Editorial: The heavy price of the Prespa Agreement
Mr. Tsipras went through fire and water in his effort to pass the agreement. The weight proved to be very great and it will certainly haunt the government for some time, or perhaps forever.
The day after the ratification of the Prespa Agreement by the Greek Parliament, the country’s political forces are nervous and in a process of regrouping due mainly to the intensity of the public’s reaction and the atmosphere of national defeat after the approval of the accord.
The government was shaken by this process and the relief that its cadres felt after the ratification vote was indicative.
Undoubtedly, Mr. Tsipras went through fire and water in his effort to pass the agreement. The weight proved to be very great and it will certainly haunt the government for some time, or perhaps forever.
With his choice Mr. Tsipras wanted to score a victory linked to the identity of the left wing, with the aim of binding its voters by offering the impression of a dynamic intervention on a national issue.
He did not, however, gauge the intensity of the reactions. Those monitoring events in northern Greece say that the government injured the sentiments of citizens in a cruel manner and that after the passing of the agreement the climate worsened for SYRIZA and for the PM personally.
Hence, they are convinced that the electoral result for the government from Larisa northward will be exceptionally poor and will have a decisive impact on the electoral result.
It is no coincidence that the day after the ratification the PM shifted the public dialogue from the national to the social field by announcing a hike of the monthly minimum wage to 650 euros. He will continue doing the same on other issues in order to temper negative impressions.

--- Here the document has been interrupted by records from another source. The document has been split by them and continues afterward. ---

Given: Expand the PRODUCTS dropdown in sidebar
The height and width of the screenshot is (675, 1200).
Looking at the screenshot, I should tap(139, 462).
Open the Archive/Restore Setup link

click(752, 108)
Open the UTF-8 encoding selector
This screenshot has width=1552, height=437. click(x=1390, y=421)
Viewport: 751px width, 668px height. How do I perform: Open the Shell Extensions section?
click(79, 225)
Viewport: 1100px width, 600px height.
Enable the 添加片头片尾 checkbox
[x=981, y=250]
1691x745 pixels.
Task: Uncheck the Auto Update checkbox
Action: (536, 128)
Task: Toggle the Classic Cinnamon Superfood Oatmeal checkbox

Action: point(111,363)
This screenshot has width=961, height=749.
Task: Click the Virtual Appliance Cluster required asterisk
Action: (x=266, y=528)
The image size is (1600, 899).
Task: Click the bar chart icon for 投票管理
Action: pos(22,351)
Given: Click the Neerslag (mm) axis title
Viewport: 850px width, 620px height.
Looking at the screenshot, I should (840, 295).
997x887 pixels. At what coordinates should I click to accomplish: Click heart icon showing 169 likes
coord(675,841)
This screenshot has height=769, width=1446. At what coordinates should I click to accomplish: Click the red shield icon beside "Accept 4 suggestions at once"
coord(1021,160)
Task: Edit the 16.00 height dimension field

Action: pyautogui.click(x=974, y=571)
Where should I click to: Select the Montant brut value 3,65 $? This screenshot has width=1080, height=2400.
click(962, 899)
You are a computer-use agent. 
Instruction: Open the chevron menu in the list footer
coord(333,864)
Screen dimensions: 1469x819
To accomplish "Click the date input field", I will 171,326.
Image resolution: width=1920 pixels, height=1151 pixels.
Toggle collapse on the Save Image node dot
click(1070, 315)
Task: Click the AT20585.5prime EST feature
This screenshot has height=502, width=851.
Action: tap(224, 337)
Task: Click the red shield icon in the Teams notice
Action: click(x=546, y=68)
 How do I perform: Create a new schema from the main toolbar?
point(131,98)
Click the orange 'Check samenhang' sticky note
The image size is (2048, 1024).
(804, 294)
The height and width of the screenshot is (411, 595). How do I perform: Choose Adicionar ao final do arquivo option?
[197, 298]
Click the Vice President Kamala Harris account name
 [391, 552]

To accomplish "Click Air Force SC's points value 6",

By all accounts, politics in northern Greece have been determined by the Prespa Agreement and are not going to change.
Undoubtedly, this national issue isolated SYRIZA and limited its audience while allowing New Democracy to rally its forces and to expect excellent results in Macedonia and Thrace.
One should also note the opportunity that the agreement offered to anti-systemic political forces of the extreme right, especially Golden Dawn.
Golden Dawn’s members in Macedonia concealed the party’s hideous, Nazi face under the Greek flag and the sun symbol of ancient Vergina and are taking the lead in violent reactions.
The extreme right benefited from the radicalisation stirred by the national issue in the broader right wing. Many believe that it is jockeying for third place in the next general election (after New Democracy and SYRIZA), and that could cause problems in efforts to form a coalition government if the first party on its own lacks a parliamentary majority.
That is perhaps the worst result of Mr. Tsipras’ indiscriminate support of the Prespa Agreement. He may claim that he scored a victory against nationalist forces on both sides of the Greek border, but nothing confirms that to date.
Indeed, many believe that there may be complications in implementing the agreement, with a clear danger of being ridiculed.
In any event, the Prespa Agreement will continue to impact on the country’s politics in a variety of ways.
Games in the murky waters of lakes such as Prespes were never easy and always concealed unexpected twists and turns.